La saison 2021-2022 s'achève donc sur cette descente avec Nava pour Dmytro Horiha. En Ukraine, la situation est toujours aussi cauchemardesque. Pour autant, le club du Motor Zaporijia n'abdique pas, et ce alors que la ville de Zaporijia est proche du front et donc régulièrement visée par des attaques de missiles, et que son nom est devenu tristement célèbre par sa centrale nucléaire, située à 50 km de la ville de l'autre côté du Dniepr, en territoire occupé par les Russes. Grâce aux soutiens allemands notamment, une solution est trouvée pour que le club continue d'exister. Il jouera en deuxième division allemande, en plus de participer à la Ligue Européenne.

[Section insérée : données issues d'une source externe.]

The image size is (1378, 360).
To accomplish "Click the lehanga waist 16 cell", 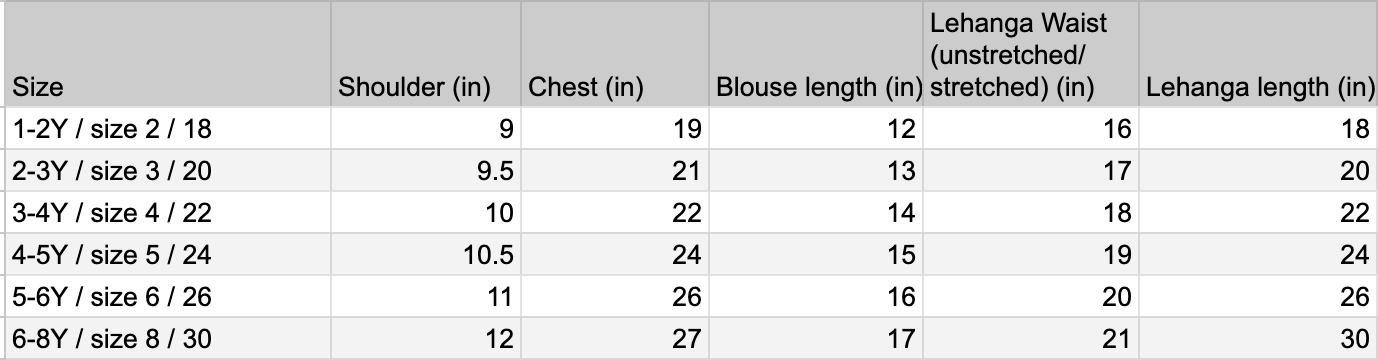I will [1030, 129].
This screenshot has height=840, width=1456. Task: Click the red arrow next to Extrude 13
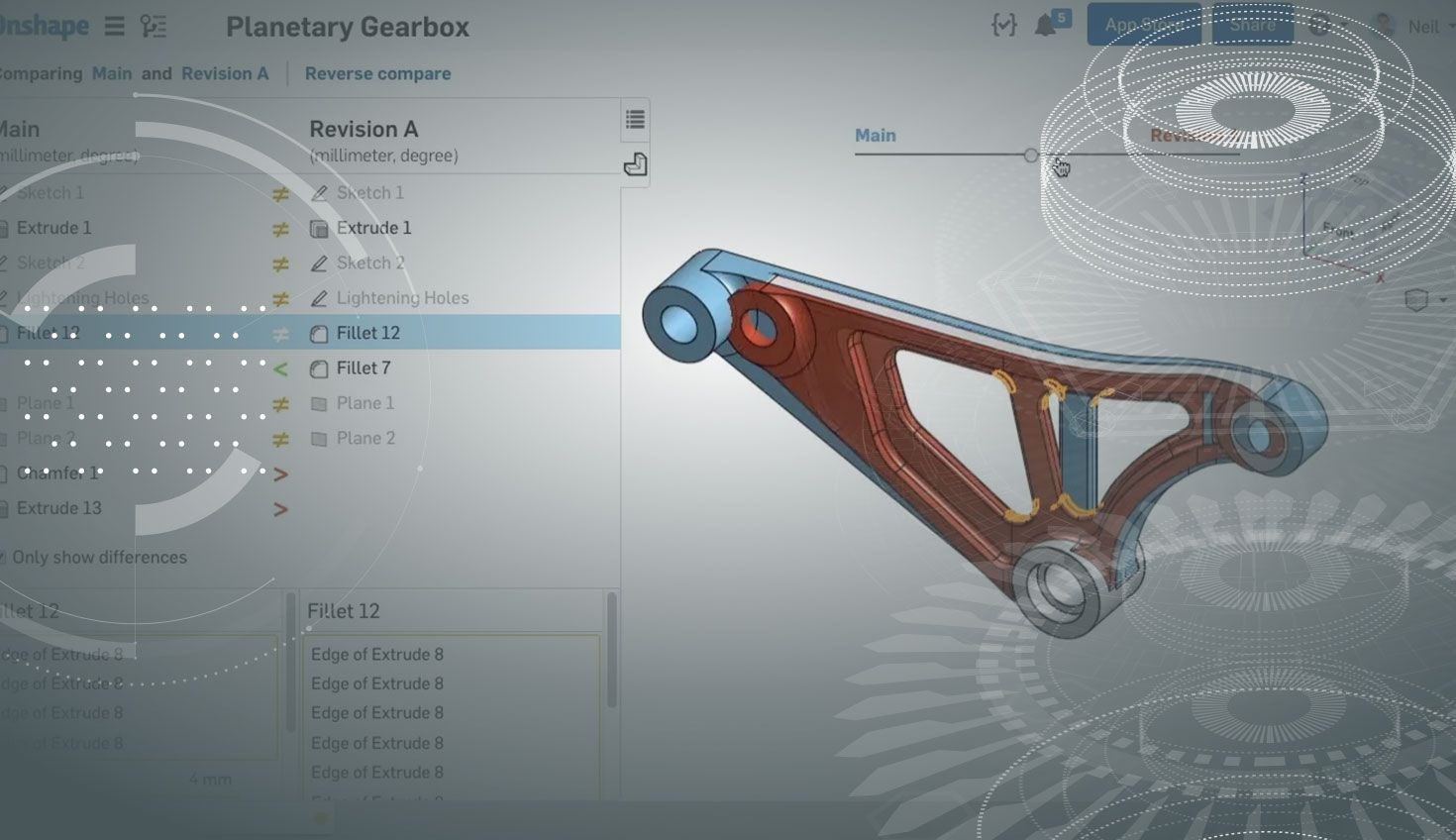pos(280,509)
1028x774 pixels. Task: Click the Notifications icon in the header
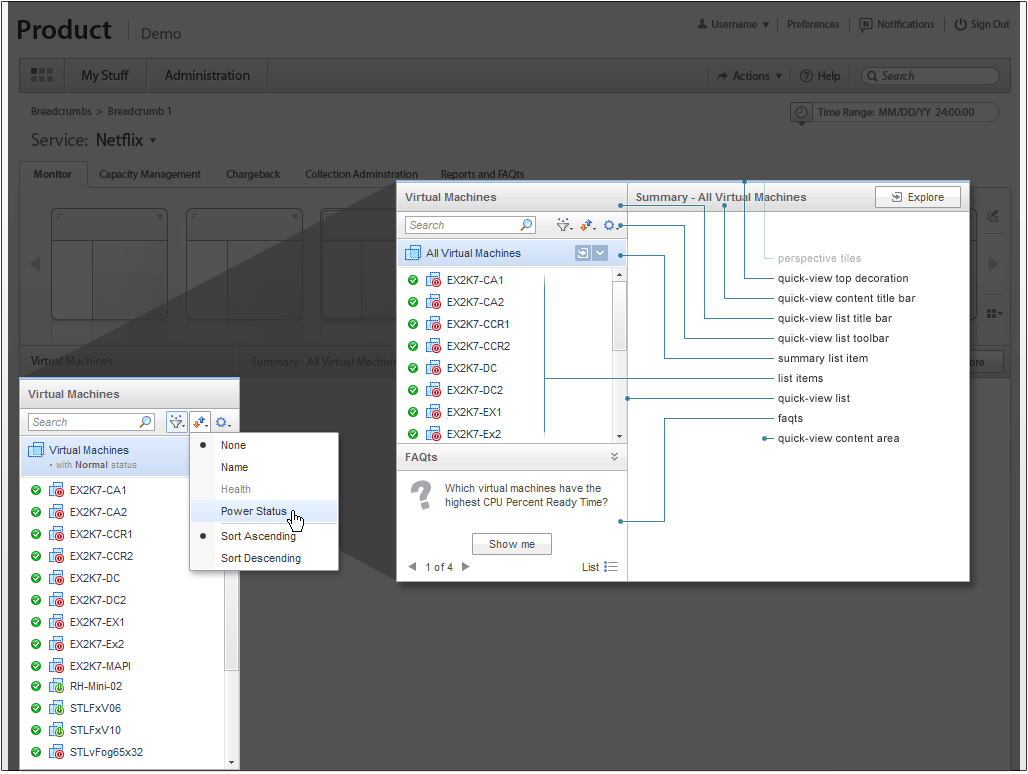tap(866, 25)
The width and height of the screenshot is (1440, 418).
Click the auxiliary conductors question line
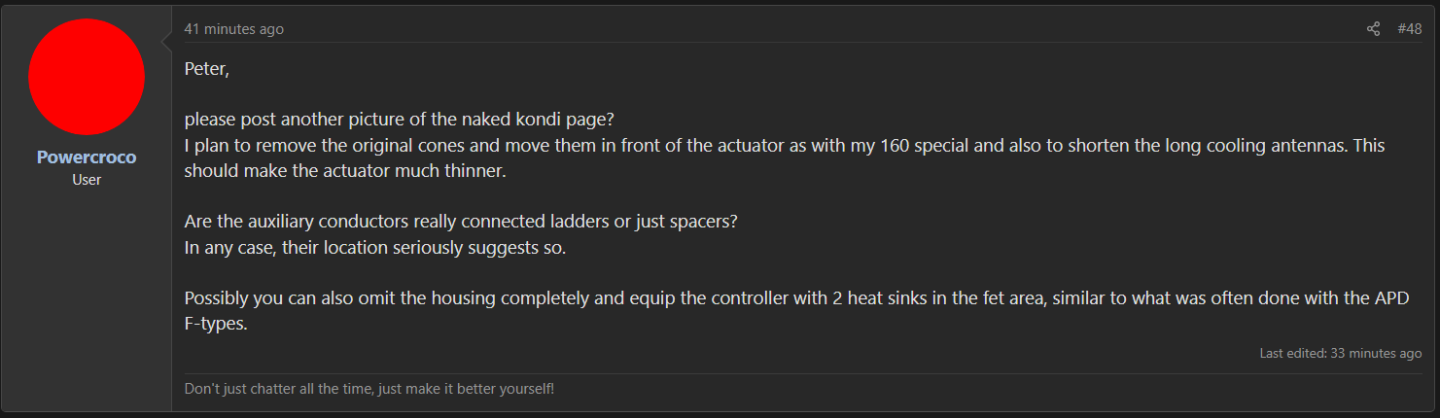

"Après l'Espagne, on a appris que le club du Motor allait continuer à jouer. J'ai décidé alors de soutenir mon club dans ces temps difficiles" nous confie Horiha. Bien que contacté par de belles écuries, notamment françaises, Dmytro reste fidèle au Motor. "Je voulais continuer à envoyer ce message via le handball, et, quand l'Allemagne nous a acceptés, il fallait que je fasse partie de l'équipe. C'était un autre immense défi, avec une très jeune équipe, des adversaires très forts en Bundesliga 2 et aussi en Coupe d'Europe. En tant qu'Ukrainien, on pouvait montrer qu'on était toujours là, et à notre manière, on participait à l'effort de guerre et au soutien de nos familles et de nos soldats."

Dmytro Horiha (Instagram du joueur)

"L'Allemagne nous a beaucoup aidés. Ils nous ont fourni une salle, nous ont installés avec nos familles à Düsseldorf... Leur soutien, sur plein d'autres choses, fait vraiment chaud au cœur et nous a aidés dans ces temps très difficiles." Sur le terrain, c'est forcément plus compliqué pour Dmytro et sa bande. Le Motor est actuellement 17e (sur 20) de la 2e division allemande. Après des débuts poussifs, les Ukrainiens n'ont pas lâché l'affaire et remontent actuellement un peu la pente avec 3 victoires sur les 5 derniers matchs. "Forcément, au début, c'était très difficile. Au niveau du handball, notre effectif était très jeune et on souffrait face à des équipes allemandes plus aguerries. Et puis moralement, on n'a pas tous les jours la tête au handball. On pense à nos familles, nos amis, nos soldats, notre futur. C'est difficile, mais on fait avec, et on continue de se battre. Ce sera comme ça jusqu'au bout."

Quel sera l'avenir de Dmytro Horiha ? Difficile de le dire. Difficile également de ne pas ressentir de la peine en l'écoutant narrer ses péripéties qui ont transformé un espoir du handball européen en fugitif. Une chose est sûre, Dmytro et les siens sont solidaires et soudés dans ces moments où les matchs de handball, même les plus prestigieux, leur servent simplement d'échappatoire à ce quotidien si sinistre. Leur courage, leur abnégation et leur talent sont en tout cas une source d'inspiration pour tous.